[Stored records]

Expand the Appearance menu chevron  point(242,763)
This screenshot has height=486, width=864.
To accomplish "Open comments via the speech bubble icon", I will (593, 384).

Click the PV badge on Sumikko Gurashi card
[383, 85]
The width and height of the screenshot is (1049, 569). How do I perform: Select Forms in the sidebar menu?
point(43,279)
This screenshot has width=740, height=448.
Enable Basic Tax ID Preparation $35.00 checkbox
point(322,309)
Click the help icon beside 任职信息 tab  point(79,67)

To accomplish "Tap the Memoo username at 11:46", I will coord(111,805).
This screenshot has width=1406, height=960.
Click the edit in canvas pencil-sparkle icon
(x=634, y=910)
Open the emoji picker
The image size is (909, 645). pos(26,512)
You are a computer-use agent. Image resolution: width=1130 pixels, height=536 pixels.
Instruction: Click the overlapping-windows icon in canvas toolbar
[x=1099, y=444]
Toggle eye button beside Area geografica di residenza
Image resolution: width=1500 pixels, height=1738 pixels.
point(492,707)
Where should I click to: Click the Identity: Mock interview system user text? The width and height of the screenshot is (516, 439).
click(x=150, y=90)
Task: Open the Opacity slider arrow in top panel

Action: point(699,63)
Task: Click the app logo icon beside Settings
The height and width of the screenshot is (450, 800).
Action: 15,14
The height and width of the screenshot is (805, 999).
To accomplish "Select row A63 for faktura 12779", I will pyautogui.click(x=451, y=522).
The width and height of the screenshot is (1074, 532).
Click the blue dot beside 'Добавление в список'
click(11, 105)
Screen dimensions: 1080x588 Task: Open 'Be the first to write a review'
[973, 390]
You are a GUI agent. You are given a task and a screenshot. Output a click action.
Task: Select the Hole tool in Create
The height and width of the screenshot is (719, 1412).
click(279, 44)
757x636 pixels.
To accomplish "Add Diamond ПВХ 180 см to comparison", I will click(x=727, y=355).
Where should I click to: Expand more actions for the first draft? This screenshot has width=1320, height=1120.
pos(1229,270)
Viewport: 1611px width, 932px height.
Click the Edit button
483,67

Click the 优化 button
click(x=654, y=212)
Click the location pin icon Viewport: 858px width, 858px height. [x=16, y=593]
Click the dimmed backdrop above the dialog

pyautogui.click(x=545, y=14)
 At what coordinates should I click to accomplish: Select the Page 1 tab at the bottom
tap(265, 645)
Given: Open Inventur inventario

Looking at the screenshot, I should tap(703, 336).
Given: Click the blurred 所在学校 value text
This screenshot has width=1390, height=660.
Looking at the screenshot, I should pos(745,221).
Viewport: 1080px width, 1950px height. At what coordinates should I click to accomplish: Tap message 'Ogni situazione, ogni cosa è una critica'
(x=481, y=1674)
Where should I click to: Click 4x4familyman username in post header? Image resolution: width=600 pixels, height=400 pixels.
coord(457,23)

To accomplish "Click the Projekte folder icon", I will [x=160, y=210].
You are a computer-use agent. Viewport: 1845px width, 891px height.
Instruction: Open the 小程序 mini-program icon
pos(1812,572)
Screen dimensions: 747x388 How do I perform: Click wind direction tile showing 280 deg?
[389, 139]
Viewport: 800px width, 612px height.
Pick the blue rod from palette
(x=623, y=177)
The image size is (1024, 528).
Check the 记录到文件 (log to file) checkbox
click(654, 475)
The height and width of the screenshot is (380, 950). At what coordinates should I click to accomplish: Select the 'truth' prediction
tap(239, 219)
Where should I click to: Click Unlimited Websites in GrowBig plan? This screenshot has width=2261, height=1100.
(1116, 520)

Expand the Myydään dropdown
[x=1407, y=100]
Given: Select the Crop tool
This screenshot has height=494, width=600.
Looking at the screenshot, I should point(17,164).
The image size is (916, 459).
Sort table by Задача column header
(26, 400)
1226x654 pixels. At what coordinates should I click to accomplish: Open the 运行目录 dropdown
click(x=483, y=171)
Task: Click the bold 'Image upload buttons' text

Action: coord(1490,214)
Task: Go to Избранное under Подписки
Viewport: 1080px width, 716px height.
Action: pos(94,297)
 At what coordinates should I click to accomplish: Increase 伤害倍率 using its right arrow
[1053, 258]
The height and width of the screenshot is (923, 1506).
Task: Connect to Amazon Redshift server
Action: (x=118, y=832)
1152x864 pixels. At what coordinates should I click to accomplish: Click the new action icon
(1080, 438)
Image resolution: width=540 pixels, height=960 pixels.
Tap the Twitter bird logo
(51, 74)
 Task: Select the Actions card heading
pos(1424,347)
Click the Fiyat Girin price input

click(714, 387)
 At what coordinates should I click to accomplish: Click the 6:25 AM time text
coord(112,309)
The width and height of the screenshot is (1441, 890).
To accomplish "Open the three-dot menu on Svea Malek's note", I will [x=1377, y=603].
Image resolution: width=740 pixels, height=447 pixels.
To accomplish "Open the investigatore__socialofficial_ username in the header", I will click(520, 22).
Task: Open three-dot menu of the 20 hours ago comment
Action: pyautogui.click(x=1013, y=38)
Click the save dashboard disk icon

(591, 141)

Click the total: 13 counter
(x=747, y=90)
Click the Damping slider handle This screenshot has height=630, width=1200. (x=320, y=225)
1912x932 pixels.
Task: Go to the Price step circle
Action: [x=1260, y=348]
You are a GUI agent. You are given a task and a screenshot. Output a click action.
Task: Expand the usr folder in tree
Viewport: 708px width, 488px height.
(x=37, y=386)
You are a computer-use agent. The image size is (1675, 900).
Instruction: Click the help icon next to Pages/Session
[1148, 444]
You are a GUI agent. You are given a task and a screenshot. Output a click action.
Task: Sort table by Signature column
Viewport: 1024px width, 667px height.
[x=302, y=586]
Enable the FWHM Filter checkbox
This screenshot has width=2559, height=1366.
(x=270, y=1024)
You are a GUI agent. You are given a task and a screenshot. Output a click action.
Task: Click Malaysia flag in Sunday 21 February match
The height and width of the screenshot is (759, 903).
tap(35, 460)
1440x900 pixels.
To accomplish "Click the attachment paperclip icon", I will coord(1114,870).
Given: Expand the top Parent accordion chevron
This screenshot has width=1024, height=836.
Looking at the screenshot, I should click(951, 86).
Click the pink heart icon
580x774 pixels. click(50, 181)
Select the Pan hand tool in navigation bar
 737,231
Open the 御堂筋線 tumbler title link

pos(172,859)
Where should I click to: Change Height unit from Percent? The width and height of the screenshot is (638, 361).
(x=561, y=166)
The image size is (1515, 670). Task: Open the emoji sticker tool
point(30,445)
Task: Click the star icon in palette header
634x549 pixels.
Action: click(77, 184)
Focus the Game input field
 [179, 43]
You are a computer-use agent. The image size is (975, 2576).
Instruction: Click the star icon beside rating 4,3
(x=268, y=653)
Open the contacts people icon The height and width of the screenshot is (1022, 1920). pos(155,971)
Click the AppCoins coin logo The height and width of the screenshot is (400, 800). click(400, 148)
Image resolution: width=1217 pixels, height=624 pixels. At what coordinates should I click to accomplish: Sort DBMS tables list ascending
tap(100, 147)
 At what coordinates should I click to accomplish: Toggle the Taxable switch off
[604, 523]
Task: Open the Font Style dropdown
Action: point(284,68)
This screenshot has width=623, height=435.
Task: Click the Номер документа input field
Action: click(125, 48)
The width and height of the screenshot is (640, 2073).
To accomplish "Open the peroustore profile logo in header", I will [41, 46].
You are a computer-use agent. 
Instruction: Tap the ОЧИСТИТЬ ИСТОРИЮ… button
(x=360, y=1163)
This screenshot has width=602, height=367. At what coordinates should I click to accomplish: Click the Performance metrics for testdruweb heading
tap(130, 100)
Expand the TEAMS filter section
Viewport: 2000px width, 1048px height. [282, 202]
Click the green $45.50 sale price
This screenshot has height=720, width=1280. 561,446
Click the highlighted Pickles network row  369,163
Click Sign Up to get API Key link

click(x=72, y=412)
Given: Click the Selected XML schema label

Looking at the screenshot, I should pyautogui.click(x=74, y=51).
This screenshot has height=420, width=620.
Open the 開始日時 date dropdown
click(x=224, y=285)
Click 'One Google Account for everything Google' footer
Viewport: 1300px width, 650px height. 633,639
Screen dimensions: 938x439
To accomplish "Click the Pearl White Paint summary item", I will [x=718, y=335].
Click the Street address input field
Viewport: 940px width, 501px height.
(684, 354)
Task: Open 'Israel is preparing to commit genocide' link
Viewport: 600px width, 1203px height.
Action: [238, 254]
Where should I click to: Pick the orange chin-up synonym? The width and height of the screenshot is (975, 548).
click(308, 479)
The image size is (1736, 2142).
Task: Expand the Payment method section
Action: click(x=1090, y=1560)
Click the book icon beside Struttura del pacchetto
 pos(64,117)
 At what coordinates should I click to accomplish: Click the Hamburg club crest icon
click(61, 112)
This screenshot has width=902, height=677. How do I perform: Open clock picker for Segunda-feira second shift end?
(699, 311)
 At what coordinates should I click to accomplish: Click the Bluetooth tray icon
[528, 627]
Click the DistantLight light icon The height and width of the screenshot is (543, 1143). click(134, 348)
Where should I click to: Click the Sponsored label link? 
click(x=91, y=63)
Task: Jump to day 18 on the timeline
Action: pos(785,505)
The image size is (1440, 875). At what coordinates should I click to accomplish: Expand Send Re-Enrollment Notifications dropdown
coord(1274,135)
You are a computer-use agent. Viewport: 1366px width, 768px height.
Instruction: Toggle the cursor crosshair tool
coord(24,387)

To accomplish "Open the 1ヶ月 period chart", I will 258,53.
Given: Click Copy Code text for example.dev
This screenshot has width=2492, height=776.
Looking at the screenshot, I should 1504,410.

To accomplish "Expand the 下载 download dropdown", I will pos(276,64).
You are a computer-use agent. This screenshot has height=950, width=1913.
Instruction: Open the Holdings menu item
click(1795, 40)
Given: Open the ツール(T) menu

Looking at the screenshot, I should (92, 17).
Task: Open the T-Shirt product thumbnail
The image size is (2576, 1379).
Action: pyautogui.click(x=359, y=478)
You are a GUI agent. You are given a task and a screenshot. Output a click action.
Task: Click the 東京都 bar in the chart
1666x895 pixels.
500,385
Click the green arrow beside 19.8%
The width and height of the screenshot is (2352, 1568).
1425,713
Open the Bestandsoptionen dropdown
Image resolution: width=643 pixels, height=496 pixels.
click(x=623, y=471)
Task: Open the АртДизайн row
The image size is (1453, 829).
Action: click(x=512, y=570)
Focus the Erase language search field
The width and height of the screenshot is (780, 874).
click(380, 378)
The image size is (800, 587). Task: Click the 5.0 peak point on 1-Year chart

Work instructions – What lines in the entries above include the string "chart"? Return each one.

Answer to the problem –
To accomplish "Open the 1ヶ月 period chart", I will 258,53.
Task: Click the 東京都 bar in the chart
The image size is (800, 587). Task: Click the 5.0 peak point on 1-Year chart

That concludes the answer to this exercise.